TASK DETAILS -> Repeat the lines from the line with "[서비스 비교조사 결과]" to the line with "Jam Check In" in the listing below, keeping both end lines and adding nothing.

--- RECORDED DATA ---

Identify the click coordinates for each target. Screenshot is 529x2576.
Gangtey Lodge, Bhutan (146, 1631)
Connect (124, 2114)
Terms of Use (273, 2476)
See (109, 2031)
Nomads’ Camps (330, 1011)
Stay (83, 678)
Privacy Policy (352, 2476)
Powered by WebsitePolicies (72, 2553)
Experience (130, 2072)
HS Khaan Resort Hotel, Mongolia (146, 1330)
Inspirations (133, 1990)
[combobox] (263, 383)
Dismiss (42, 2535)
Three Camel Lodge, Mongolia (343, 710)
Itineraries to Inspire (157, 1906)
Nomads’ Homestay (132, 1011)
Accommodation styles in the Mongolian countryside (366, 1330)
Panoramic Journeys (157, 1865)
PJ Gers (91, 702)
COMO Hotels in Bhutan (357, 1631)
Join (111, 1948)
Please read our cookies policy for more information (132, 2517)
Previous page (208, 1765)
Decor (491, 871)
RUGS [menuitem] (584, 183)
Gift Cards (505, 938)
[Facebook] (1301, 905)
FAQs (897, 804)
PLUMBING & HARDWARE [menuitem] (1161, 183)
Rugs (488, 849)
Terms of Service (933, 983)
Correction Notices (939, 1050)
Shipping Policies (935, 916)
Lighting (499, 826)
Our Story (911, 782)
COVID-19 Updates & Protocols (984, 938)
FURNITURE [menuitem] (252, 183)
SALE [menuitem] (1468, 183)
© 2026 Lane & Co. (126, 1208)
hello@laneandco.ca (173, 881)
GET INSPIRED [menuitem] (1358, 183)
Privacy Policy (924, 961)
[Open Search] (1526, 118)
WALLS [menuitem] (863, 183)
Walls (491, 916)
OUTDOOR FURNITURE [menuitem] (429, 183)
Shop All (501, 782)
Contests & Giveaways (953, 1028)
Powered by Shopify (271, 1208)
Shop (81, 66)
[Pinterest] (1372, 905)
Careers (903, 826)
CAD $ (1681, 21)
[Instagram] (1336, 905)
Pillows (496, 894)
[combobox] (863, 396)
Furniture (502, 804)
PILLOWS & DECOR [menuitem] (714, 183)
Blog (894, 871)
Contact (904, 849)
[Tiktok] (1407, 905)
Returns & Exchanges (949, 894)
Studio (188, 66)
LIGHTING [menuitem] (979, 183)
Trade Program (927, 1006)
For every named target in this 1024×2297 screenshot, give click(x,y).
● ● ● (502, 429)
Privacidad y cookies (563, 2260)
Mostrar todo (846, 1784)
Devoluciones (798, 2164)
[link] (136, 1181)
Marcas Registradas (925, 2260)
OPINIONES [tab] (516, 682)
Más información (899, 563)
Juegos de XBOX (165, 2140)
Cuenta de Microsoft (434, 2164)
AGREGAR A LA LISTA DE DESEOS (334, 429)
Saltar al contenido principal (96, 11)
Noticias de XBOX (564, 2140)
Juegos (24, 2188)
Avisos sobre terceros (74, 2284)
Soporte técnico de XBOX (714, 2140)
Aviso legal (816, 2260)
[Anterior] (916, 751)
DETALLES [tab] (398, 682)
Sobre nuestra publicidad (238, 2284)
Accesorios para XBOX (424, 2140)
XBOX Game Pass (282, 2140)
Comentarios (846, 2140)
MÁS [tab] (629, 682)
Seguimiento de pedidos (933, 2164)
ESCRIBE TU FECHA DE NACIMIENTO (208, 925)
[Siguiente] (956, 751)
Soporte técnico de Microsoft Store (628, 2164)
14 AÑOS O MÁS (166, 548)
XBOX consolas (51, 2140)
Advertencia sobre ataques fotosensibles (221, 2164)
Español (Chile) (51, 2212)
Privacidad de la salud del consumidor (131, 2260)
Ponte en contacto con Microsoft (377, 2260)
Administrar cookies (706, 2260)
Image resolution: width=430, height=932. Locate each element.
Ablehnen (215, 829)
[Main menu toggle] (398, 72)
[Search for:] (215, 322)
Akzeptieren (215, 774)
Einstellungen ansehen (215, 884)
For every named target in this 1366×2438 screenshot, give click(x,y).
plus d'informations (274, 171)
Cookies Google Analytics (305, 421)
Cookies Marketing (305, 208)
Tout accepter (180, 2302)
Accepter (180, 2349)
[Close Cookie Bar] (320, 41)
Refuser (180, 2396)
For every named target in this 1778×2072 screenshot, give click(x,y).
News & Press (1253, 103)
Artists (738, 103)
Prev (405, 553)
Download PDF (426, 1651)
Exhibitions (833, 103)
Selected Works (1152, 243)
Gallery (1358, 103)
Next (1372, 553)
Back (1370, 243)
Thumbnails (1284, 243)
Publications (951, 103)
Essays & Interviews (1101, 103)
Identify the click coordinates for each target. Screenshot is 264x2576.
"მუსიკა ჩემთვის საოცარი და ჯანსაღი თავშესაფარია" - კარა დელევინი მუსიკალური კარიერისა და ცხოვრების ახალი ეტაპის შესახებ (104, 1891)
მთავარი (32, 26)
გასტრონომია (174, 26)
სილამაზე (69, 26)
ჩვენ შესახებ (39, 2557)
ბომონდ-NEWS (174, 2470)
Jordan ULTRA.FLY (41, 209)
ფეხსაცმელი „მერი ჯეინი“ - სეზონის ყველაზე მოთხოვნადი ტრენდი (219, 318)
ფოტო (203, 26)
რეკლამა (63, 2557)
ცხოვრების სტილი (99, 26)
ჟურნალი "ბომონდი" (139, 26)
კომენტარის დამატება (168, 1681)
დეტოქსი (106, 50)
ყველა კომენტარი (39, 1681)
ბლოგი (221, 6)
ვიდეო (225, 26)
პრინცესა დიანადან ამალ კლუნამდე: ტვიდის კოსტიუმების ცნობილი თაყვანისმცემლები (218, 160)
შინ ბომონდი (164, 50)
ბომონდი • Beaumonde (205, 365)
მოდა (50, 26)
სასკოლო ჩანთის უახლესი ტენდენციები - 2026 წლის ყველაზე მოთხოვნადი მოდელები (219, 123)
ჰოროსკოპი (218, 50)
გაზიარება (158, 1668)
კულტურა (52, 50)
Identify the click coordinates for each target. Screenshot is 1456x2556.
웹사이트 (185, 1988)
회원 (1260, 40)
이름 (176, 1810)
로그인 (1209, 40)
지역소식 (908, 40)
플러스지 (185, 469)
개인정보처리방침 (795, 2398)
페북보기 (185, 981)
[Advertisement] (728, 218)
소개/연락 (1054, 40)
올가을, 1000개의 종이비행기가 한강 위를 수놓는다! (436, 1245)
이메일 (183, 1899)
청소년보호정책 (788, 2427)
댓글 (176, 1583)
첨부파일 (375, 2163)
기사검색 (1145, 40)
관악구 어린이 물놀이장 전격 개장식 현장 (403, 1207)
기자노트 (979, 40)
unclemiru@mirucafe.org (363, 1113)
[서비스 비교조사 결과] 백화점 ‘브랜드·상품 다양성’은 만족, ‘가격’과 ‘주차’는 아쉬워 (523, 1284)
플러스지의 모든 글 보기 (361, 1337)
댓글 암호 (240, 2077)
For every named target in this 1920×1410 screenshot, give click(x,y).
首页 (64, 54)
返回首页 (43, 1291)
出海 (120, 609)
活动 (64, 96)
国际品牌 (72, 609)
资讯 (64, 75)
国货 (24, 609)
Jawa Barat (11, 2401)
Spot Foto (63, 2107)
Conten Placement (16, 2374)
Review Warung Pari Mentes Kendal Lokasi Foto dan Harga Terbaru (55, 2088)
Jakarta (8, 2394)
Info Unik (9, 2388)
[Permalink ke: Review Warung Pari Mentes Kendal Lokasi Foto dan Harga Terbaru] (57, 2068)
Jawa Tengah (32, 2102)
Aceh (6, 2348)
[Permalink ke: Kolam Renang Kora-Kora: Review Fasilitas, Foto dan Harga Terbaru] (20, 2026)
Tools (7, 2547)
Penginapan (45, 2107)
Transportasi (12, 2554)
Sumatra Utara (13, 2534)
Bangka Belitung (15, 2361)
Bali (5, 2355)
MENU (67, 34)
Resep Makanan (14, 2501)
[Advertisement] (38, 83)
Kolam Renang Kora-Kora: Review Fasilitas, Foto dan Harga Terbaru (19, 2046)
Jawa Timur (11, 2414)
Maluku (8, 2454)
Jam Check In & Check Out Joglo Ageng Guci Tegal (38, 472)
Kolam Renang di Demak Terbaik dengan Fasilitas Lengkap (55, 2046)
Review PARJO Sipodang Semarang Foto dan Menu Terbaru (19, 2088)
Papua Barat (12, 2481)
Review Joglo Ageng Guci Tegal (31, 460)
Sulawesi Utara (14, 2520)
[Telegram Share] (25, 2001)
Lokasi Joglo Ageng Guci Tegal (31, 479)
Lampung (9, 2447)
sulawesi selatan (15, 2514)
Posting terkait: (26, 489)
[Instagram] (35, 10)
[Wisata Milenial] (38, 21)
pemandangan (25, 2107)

---

ANSWER TO THIS TASK ->
[서비스 비교조사 결과] 백화점 ‘브랜드·상품 다양성’은 만족, ‘가격’과 ‘주차’는 아쉬워 (523, 1284)
플러스지의 모든 글 보기 (361, 1337)
댓글 암호 (240, 2077)
For every named target in this 1920×1410 screenshot, give click(x,y).
首页 (64, 54)
返回首页 (43, 1291)
出海 (120, 609)
活动 (64, 96)
国际品牌 (72, 609)
资讯 (64, 75)
国货 (24, 609)
Jawa Barat (11, 2401)
Spot Foto (63, 2107)
Conten Placement (16, 2374)
Review Warung Pari Mentes Kendal Lokasi Foto dan Harga Terbaru (55, 2088)
Jakarta (8, 2394)
Info Unik (9, 2388)
[Permalink ke: Review Warung Pari Mentes Kendal Lokasi Foto dan Harga Terbaru] (57, 2068)
Jawa Tengah (32, 2102)
Aceh (6, 2348)
[Permalink ke: Kolam Renang Kora-Kora: Review Fasilitas, Foto dan Harga Terbaru] (20, 2026)
Tools (7, 2547)
Penginapan (45, 2107)
Transportasi (12, 2554)
Sumatra Utara (13, 2534)
Bangka Belitung (15, 2361)
Bali (5, 2355)
MENU (67, 34)
Resep Makanan (14, 2501)
[Advertisement] (38, 83)
Kolam Renang Kora-Kora: Review Fasilitas, Foto dan Harga Terbaru (19, 2046)
Jawa Timur (11, 2414)
Maluku (8, 2454)
Jam Check In & Check Out Joglo Ageng Guci Tegal (38, 472)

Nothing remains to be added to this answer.